NASA moon landing SHOCK claim: 'First pictures were splendidly composed'

In 1969, Neil Armstrong became the first human to set foot on the moon. It was an incredible technological and scientific achievement for the human race, and the 11 other men who followed in his footsteps are still the only humans to ever set foot somewhere other than Earth. Conspiracy researchers David S. Percy and Mary D. M. Bennett, authors of “Dark Moon: Apollo and the Whistle-blowers”, question whether NASA’s Apollo record ever really happened and argue that astronaut Neil Armstrong “may not have walked on the Moon”.

They outrageously suggest that Apollo images released by NASA have been “tampered with” and use scientific methodology to show that NASA’s photographic material is “full of anomalies and inconsistencies”.

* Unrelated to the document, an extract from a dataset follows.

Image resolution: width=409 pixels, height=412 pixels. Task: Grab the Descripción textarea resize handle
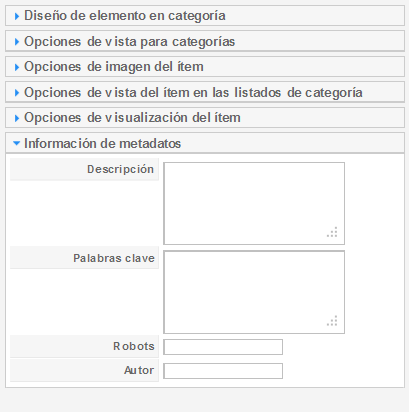pos(332,232)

Mr Percy and Ms Bennett claim their research suggests the images were both “faked and at the same time skilfully encoded with deliberate mistakes”.

Throughout aviation history and space exploration, the lasting record of these achievements has been preserved as photographic images and film.

The authors claim in the 1999 book that they were “waking up to the probability that NASA’s photographic record of the Apollo programme has been modified”.

In 1996, the two researchers interviewed Douglas Arnold, who was working with Kodak at the time of the Apollo mission.

Mr Arnold claimed Neil Armstrong told him that it was “his idea that the spacesuits had a bracket for the cameras, instead of holding them in their gloved hands”.

Mr Arnold said: “That sequence of photos taken by him with that one camera has never been bettered, in my opinion.

“Almost every one of those Armstrong images appeared to be splendidly composed.”

Mr Arnold compares Neil Armstrong’s photograph of astronaut Buzz Aldrin where the latter paused in a small crater on the Moon, while Mr Armstrong snapped the picture from his chest-mounted Hasselblad camera.

“It’s a marvellous picture”, the Kodak expert said.

Mr Arnold suggested that “when the camera was eventually used on the lunar surface, the astronauts were obliged to guess where the lens was pointing”.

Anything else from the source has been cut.